*** Stored data
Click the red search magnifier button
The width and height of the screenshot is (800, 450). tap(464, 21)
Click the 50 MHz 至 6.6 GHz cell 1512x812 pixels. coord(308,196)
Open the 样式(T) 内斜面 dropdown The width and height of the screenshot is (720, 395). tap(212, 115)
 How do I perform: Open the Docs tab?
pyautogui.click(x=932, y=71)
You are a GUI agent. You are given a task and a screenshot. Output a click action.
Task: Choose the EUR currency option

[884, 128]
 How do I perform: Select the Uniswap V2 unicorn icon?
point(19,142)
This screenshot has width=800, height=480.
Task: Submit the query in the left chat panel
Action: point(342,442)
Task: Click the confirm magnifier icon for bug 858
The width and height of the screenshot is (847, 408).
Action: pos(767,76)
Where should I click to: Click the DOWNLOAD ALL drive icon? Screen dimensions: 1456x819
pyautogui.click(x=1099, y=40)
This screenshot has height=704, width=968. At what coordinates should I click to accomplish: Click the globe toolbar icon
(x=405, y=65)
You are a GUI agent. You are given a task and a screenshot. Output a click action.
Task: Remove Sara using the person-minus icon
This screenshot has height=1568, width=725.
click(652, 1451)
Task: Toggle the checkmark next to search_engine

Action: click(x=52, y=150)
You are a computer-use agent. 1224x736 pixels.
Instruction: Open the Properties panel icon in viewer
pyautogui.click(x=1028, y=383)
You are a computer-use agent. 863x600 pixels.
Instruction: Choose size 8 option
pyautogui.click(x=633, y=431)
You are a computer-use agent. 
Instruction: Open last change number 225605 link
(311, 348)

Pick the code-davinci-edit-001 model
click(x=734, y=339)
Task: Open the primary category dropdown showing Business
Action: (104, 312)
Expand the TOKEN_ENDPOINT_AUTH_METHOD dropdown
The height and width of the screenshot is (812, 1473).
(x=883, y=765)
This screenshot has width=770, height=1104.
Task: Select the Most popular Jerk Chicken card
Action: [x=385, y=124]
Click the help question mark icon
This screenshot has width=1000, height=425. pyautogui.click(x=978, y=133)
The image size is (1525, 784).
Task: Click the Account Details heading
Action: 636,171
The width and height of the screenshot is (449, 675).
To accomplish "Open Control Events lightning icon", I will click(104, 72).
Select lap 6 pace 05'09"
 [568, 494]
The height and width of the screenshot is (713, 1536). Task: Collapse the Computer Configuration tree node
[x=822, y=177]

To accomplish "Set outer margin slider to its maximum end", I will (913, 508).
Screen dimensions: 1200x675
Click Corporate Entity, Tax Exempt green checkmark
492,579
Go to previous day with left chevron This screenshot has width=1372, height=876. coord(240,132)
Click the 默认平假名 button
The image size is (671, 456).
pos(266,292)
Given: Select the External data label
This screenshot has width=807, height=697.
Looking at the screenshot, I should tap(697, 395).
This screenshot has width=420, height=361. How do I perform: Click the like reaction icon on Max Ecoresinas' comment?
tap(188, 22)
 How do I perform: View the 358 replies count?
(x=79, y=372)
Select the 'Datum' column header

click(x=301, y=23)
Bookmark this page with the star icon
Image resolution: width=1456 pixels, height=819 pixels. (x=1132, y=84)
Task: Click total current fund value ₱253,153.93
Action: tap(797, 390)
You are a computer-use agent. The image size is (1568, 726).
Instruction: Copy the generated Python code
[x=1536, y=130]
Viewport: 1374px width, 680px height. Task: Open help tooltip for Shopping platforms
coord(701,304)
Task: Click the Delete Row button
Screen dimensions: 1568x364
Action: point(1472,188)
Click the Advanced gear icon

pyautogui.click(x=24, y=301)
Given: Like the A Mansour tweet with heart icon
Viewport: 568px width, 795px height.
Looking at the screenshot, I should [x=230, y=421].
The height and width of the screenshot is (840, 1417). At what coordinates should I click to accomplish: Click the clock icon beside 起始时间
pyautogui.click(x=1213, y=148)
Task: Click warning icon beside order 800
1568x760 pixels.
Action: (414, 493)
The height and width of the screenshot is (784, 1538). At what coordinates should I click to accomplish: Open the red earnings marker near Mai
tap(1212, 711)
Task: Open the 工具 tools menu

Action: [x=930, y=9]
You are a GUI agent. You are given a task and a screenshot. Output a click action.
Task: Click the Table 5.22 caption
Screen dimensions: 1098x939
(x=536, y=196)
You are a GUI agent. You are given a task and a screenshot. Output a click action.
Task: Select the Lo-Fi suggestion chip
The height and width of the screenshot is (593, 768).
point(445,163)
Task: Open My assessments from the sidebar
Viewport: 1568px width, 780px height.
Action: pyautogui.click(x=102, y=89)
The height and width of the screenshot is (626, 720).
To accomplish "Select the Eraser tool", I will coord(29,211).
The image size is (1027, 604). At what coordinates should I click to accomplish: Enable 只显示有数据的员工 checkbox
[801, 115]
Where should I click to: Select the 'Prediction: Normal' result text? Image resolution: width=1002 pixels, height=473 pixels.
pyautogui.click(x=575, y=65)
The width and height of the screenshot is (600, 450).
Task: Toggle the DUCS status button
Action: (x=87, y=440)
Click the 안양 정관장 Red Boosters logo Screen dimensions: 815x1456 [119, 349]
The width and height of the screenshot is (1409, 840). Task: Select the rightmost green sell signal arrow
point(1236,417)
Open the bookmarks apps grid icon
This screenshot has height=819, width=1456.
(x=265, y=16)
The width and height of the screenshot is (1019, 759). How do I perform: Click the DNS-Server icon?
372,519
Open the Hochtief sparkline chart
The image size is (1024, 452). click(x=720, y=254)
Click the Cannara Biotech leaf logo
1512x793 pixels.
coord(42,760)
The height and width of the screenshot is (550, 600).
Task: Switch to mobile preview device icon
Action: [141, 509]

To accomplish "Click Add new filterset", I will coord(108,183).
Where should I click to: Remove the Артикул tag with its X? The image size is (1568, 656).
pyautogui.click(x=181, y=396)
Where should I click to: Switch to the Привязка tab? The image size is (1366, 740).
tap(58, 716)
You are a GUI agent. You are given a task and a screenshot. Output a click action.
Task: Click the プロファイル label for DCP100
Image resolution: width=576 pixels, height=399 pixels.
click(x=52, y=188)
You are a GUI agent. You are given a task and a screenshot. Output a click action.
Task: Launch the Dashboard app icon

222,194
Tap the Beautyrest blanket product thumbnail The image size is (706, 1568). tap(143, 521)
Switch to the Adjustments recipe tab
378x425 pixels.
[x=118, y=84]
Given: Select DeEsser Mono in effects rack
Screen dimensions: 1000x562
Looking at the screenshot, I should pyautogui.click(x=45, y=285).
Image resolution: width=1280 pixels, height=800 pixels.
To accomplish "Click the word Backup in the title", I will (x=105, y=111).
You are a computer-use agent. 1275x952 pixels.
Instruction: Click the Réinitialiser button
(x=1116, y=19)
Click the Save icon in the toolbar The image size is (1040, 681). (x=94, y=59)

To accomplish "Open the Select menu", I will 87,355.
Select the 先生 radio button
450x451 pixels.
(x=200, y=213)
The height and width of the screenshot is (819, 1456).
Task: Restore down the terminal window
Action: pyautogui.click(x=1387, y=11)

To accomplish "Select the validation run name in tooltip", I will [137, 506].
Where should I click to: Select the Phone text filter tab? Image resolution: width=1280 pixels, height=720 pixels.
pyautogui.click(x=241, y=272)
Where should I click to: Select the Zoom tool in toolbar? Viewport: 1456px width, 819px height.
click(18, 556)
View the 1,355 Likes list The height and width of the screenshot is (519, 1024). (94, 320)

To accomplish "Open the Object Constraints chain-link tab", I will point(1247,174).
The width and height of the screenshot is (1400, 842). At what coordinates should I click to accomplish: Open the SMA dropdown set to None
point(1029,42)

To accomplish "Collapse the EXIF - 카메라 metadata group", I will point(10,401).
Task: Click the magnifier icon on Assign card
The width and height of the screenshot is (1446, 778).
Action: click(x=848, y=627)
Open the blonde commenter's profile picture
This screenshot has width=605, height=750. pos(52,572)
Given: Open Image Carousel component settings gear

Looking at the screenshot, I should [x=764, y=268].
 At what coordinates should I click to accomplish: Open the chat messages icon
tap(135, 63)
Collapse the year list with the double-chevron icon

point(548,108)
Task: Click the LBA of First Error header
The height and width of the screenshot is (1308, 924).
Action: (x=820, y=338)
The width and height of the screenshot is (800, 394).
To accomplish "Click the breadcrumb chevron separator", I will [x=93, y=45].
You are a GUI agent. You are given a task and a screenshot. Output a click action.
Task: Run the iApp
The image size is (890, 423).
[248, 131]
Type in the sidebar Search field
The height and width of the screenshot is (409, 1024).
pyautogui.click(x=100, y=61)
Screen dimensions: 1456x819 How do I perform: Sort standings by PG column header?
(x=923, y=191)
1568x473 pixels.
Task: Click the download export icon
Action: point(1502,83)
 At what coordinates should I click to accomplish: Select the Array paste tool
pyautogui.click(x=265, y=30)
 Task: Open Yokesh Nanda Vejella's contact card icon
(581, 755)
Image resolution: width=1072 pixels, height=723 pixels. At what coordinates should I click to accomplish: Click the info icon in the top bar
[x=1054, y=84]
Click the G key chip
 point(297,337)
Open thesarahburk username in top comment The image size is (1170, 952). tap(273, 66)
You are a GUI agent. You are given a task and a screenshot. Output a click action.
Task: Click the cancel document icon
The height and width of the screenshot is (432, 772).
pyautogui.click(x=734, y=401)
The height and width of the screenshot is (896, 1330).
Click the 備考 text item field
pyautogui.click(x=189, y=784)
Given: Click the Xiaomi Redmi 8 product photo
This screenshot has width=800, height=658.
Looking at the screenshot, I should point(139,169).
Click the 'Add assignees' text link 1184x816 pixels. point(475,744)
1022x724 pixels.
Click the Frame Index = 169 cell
******
> _What is being asked_: Recast the lines above as a Markdown table with the columns Row and Line, starting at the first line and ending at the line that contains "pyautogui.click(x=932, y=71)". Give each line its own numbered row and leave out any blank lines.

> _Result below_:
| Row | Line |
|---|---|
| 1 | Click the red search magnifier button |
| 2 | The width and height of the screenshot is (800, 450). tap(464, 21) |
| 3 | Click the 50 MHz 至 6.6 GHz cell 1512x812 pixels. coord(308,196) |
| 4 | Open the 样式(T) 内斜面 dropdown The width and height of the screenshot is (720, 395). tap(212, 115) |
| 5 |  How do I perform: Open the Docs tab? |
| 6 | pyautogui.click(x=932, y=71) |